“My message was to bless: when He blesses, I cannot reverse it.” (Numbers 23:20)
Parashat Balak is mostly taken up with the story of Bilam, the prophet sent to curse the Israelites who instead blesses them. Many commentators consider this episode an independent composition inserted into the Torah because it is completely disconnected from the narrative that comes before or after it. Yet, it is the source of one of the most ongoing discussions in Jewish thought: the nature of free will.
Balak, King of Moab, wants to hire Bilam to curse the Israelites. Bilam dreams and God denies permission. Balak increases his offer, Bilam dreams again, and this time, God grants permission. Since God has said both no and yes, it’s up to Bilam to decide so off he goes on his famous talking donkey. This makes God angry (Numbers 22:22), which hardly seems fair.
Jewish thought is mixed when it comes to Bilam. Some sources focus on his unconditional submission to God’s will and consider him a saint (Micah 6:5; Exodus Rabbah 3:1).
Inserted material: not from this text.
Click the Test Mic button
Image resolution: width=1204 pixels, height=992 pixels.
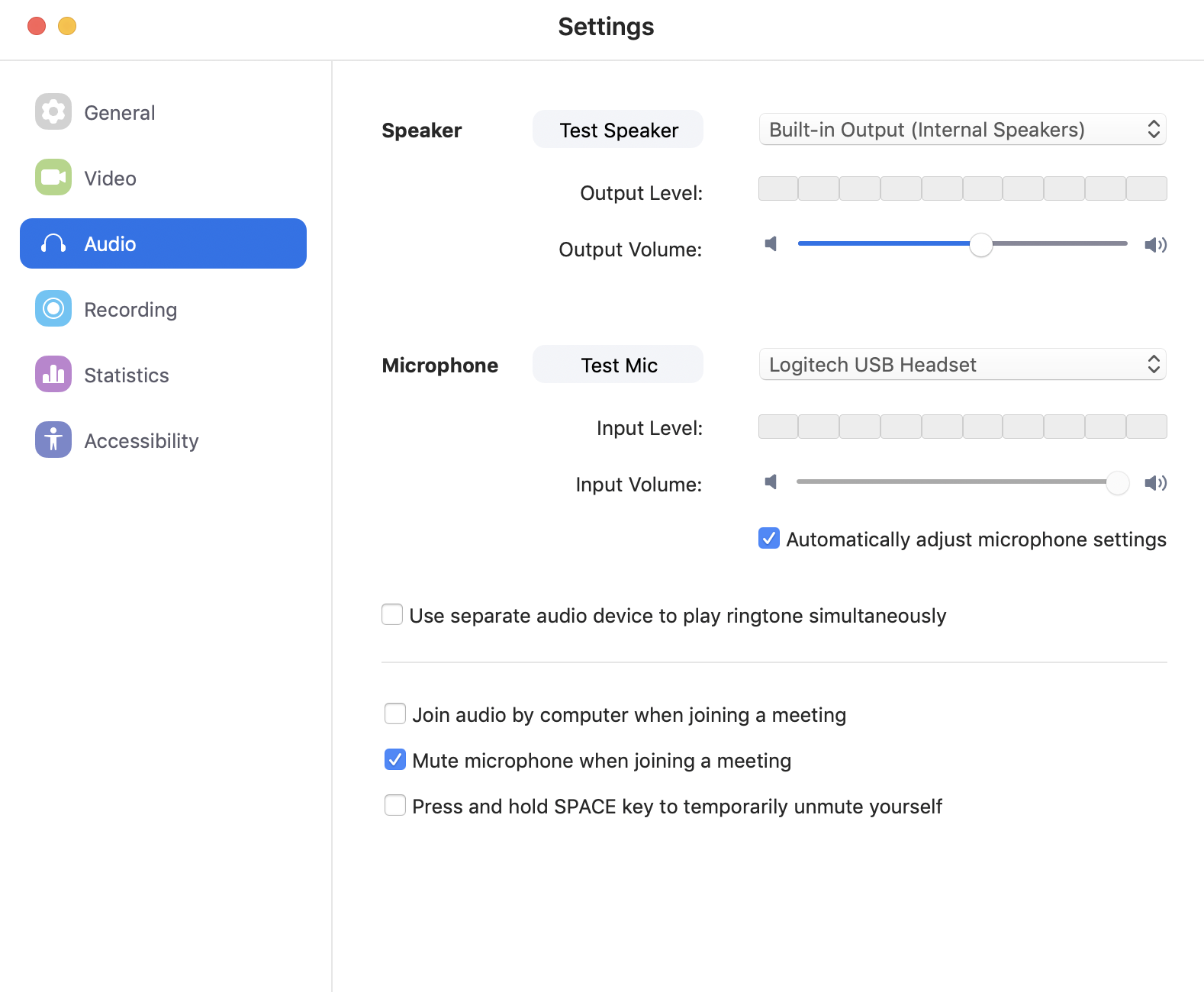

Most sources, though, consider Bilam a scoundrel (Babylonian Talmud Avot 5:19; Sanhedrin 105a). In the end, the rabbis use this story as a basis for human responsibility and free will because Bilam is given a choice and he chooses. “If one comes to defile himself, he is given an opening.” (Babylonian Talmud Shabbat 104a) Each of us faces this same dilemma each time we read the Torah: how do we choose to interpret its words and how do we choose to act upon them? Saint or scoundrel, it’s our choice.